The following are some example deployments with MongoDB and Hadoop. The goal is to provide a high-level description of how MongoDB and Hadoop can fit together in a typical Big Data stack. In each of the following examples MongoDB is used as the “operational” real-time data store and Hadoop is used for offline batch data processing and analysis.
In several scenarios the built-in aggregation functionality provided by MongoDB is sufficient for analyzing your data. However in certain cases, significantly more complex data aggregation may be necessary. This is where Hadoop can provide a powerful framework for complex analytics.
In this scenario data is pulled from MongoDB and processed within Hadoop via one or more MapReduce jobs. Data may also be brought in from additional sources within these MapReduce jobs to develop a multi-datasource solution. Output from these MapReduce jobs can then be written back to MongoDB for later querying and ad-hoc analysis. Applications built on top of MongoDB can now use the information from the batch analytics to present to the end user or to drive other downstream features.

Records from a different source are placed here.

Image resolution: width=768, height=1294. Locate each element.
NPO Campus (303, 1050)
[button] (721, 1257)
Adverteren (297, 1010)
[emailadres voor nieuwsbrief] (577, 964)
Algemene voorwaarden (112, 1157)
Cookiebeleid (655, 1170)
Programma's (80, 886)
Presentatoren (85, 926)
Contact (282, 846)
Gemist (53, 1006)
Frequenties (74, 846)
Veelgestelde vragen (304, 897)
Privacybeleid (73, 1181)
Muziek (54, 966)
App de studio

In a typical production scenario, your application’s data may live in multiple datastores, each with their own query language and functionality. To reduce complexity in these scenarios, Hadoop can be used as a data warehouse and act as a centralized repository for data from the various sources.

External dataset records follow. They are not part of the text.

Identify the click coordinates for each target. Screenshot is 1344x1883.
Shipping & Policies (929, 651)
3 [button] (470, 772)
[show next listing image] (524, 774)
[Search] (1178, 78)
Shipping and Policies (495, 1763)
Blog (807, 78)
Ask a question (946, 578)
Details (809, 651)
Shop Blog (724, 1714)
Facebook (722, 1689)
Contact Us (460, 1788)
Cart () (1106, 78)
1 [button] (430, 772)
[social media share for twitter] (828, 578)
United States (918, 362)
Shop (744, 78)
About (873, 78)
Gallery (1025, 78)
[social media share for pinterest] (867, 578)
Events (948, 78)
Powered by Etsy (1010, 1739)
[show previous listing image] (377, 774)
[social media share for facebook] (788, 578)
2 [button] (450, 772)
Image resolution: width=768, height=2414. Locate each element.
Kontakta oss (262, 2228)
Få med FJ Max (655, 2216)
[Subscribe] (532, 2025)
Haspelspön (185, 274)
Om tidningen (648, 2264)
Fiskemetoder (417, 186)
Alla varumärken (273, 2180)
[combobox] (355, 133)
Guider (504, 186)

In this situation, you could have periodic MapReduce jobs that load data from MongoDB into Hadoop. This could be in the form of “daily” or “weekly” data loads pulled from MongoDB via MapReduce. Once the data from MongoDB is available from within Hadoop, and data from other sources are also available, the larger dataset data can be queried against. Data analysts now have the option of using either MapReduce or Pig to create jobs that query the larger datasets that incorporate data from MongoDB.

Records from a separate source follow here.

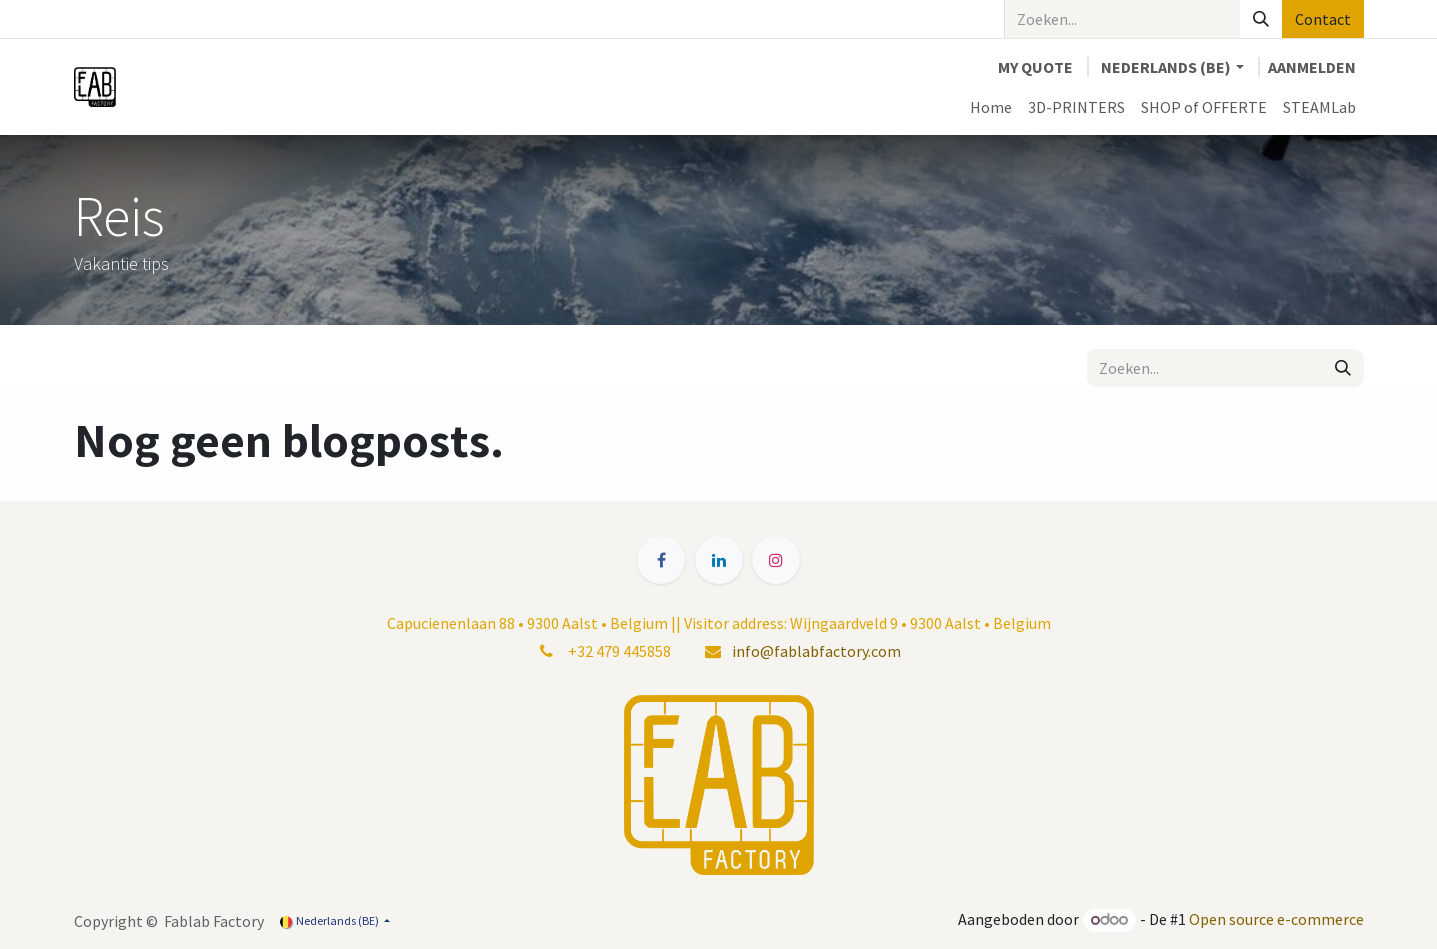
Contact (1323, 19)
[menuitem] (991, 107)
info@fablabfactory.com (816, 651)
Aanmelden (1312, 67)
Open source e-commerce (1276, 919)
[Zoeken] (1261, 19)
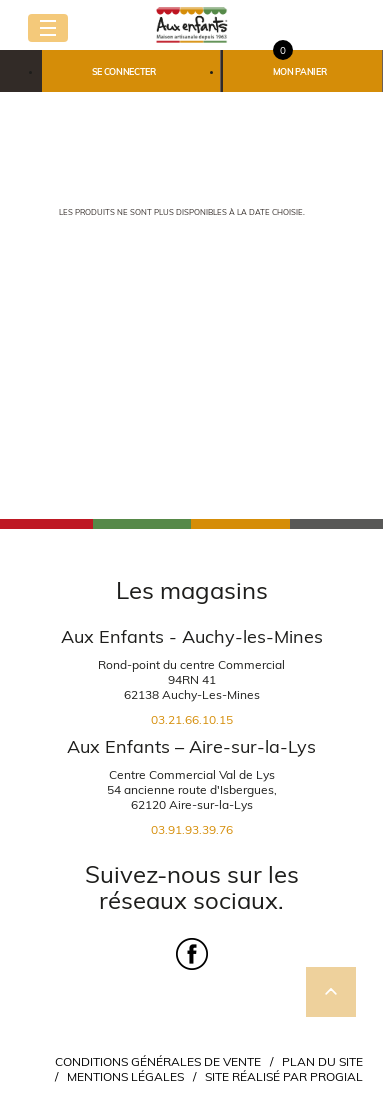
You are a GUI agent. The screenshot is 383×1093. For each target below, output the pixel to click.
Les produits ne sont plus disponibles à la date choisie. (182, 212)
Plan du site (322, 1061)
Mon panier (300, 71)
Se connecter (124, 71)
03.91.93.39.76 (192, 829)
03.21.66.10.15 (192, 719)
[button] (131, 71)
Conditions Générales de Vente (158, 1061)
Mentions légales (125, 1076)
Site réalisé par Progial (284, 1076)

MongoDB may be the operational datastore for your application but there may also be other datastores that are holding your organization’s data. In this scenario it is useful to be able to move data from one datastore to another, either from your application’s data to another database or vice versa. Moving the data is much more complex than simply piping it from one mechanism to another, which is where Hadoop can be used.
In this scenario, Map-Reduce jobs are used to extract, transform and load data from one store to another. Hadoop can act as a complex ETL mechanism to migrate data in various forms via one or more MapReduce jobs that pull the data from one store, apply multiple transformations (applying new data layouts or other aggregation) and loading the data to another store. This approach can be used to move data from or to MongoDB, depending on the desired result.